- [Required work]
1. In the article about the dismissal of the classified documents case, how long was Judge Cannon's order?
2. Please write the next part of the article about the dismissal of the classified documents case, continuing after its last sentence.

- [Excerpt]

* Start *

But for now at least, the dismissal by U.S. District Judge Aileen Cannon brings 
a stunning and abrupt halt to a criminal case that at the time it was filed was 
widely regarded as the most perilous of all the legal threats the Republican 
former president confronted.

   Though the case had long been stalled, and the prospect of a trial before 
the November election already nonexistent, the judge's order is a significant 
legal and political victory for Trump as he recovers from a weekend 
assassination attempt and prepares to accept the Republican nomination in 
Milwaukee this week.

   It's the latest stroke of good fortune in the four criminal cases Trump has 
faced. He was convicted in May in his New York hush money trial, but the 
sentencing has been postponed after a Supreme Court opinion that conferred 
broad immunity on former presidents. That opinion will cause major delays in a 
separate case charging Trump with plotting to overturn his 2020 election loss 
to Democrat Joe Biden. Another election subversion case filed in Atlanta has 
been delayed by revelations of a romantic relationship between the district 
attorney and a special prosecutor she hired for the case.

   In a statement on his social media platform, Trump said the dismissal 
"should be just the first step" and the three other cases, which he called 
"Witch Hunts," should also be thrown out.

   The classified documents case had been seen as the most legally clear-cut of 
the four given the breadth of evidence that prosecutors say they had 
accumulated, including the testimony of close aides and former lawyers, and 
because the conduct at issue occurred after Trump left the White House in 2021 
and lost the powers of the presidency.

   The indictment included dozens of felony counts accusing him of illegally 
hoarding classified records from his presidency at his Mar-a-Lago estate in 
Palm Beach, Florida, and obstructing FBI efforts to get them back. He had 
pleaded not guilty and denied wrongdoing.

   Defense lawyers filed multiple challenges to the case, including legally 
technical ones that asserted that special counsel Jack Smith's appointment by 
Attorney General Merrick Garland violated the Constitution's Appointments 
Clause because it did not go through Congress and that Smith's office was 
improperly funded by the Justice Department.

   Cannon agreed, writing Monday that Garland had exceeded his bounds by 
appointing a prosecutor without Senate approval and confirmation and had 
undermined the authority of Congress.

   "The Special Counsel's position effectively usurps that important 
legislative authority, transferring it to a Head of Department, and in the 
process threatening the structural liberty inherent in the separation of 
powers," Cannon wrote in a 93-page order that granted the defense team's 
request to dismiss the case but did not dissect the substance of the 
allegations against Trump.

   "If the political branches wish to grant the Attorney General power to 
appoint Special Counsel Smith to investigate and prosecute this action with the 
full powers of a United States Attorney, there is a valid means by which to do 
so," she added.

   That mechanism is through congressional approval, she said.

   A spokesman for Smith, Peter Carr, said the Justice Department had 
authorized an appeal.

* End *

- [Dataset rows]
* Start *

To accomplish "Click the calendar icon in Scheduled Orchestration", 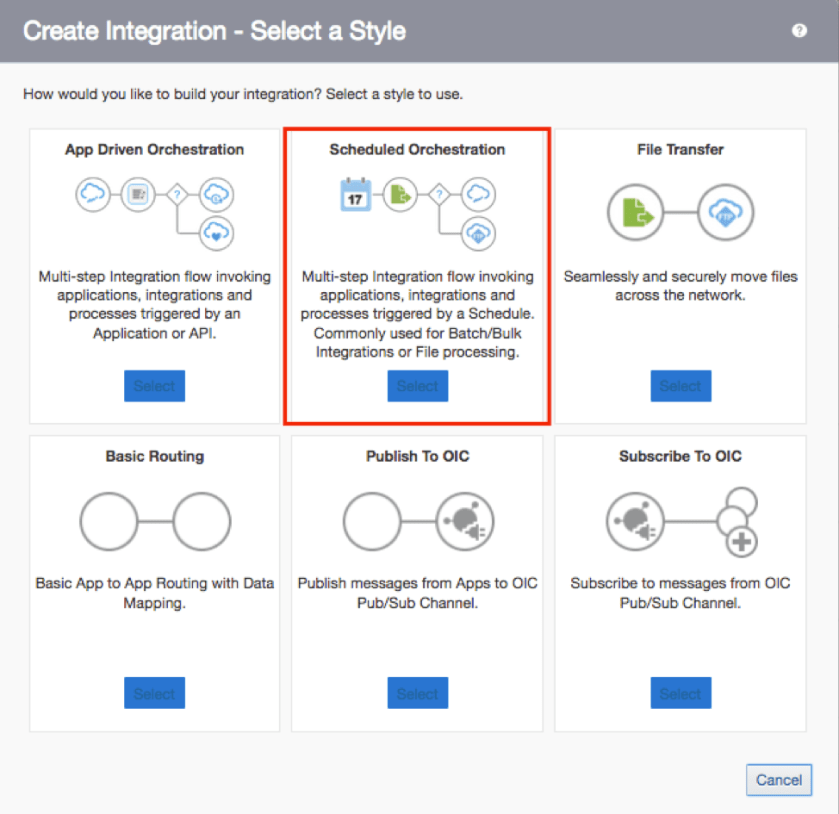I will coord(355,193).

* End *
* Start *

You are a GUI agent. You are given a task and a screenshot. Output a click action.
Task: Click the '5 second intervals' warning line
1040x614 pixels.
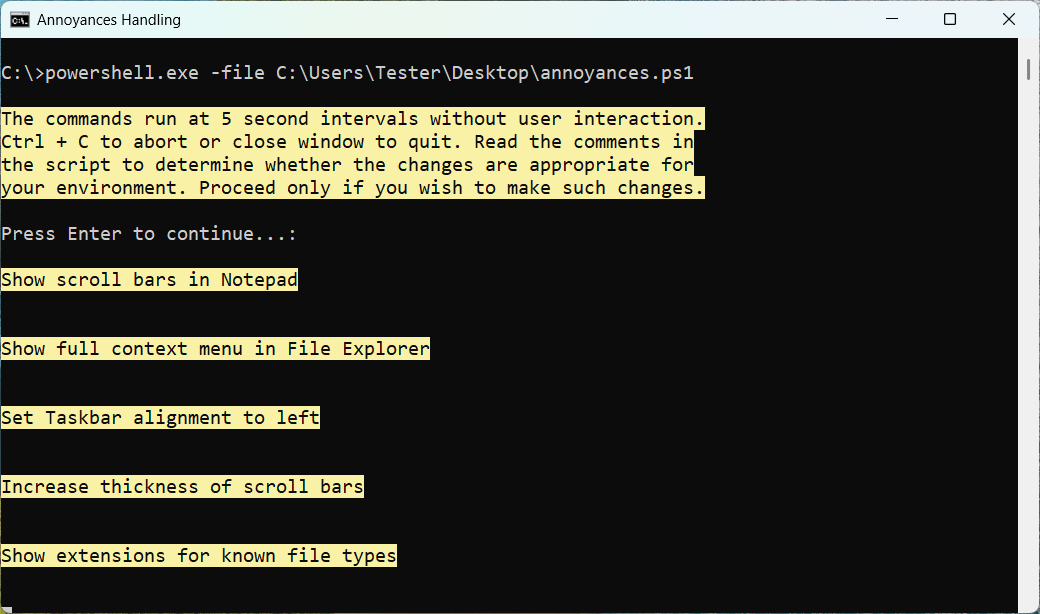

* End *

- [Results]
1. 93 pages.

2.
   "The dismissal of the case deviates from the uniform conclusion of all 
previous courts to have considered the issue that the Attorney General is 
statutorily authorized to appoint a special counsel," Carr said in a statement.

   President Joe Biden said Monday in an interview with NBC News that he wasn't 
surprised by the decision to dismiss the case, but "the basis upon which the 
case was thrown out I find specious."

   The order is the latest example of the Trump-appointed judge handling the 
case in ways that have benefited the ex-president.

   She generated intense scrutiny during the FBI's investigation when she 
appointed an independent arbiter to inspect the classified documents recovered 
during the August 2022 search of Mar-a-Lago, a decision that was overturned 
months later by a unanimous federal appeals panel.

   Since the charges were filed, she has been slow to issue rulings -- favoring 
Trump's strategy of securing delays in all his criminal cases -- and has 
entertained defense motions and arguments that experts said other judges would 
have dispensed with without hearings. In May, she indefinitely canceled the 
trial date amid a series of unresolved legal issues.

   Smith's team had vigorously contested the Appointments Clause argument 
during hearings before Cannon last month, saying Justice Department leadership 
has full authority to name and fund a special counsel. Attorneys general 
appointed by both Democratic and Republican presidents have named special 
counsels without the permission of Congress, going back years.

   Prosecutors had also noted that Trump's position had been rejected in other 
courts involving other prosecutions brought by other Justice Department special 
counsels.

   For instance, Trump-appointed judges in the federal tax and firearms cases 
against Biden's son, Hunter, dismissed similar arguments several months ago. 
The younger Biden was convicted of three felonies in the gun case in June and 
is scheduled for trial in September in the tax case.

   The appointment of another special counsel Robert Mueller, selected by 
Trump's Justice Department to investigate potential ties between Russia and 
Trump's 2016 campaign, was also upheld as lawful by a District of Columbia 
judge.

   But Cannon remained unpersuaded, and she called the prosecution's claims 
"strained." The Trump team's position got a boost this month in a Supreme Court 
ruling that said former presidents enjoy expansive immunity from prosecution, 
with Justice Clarence Thomas writing a separate concurrence questioning whether 
Smith had been legally appointed.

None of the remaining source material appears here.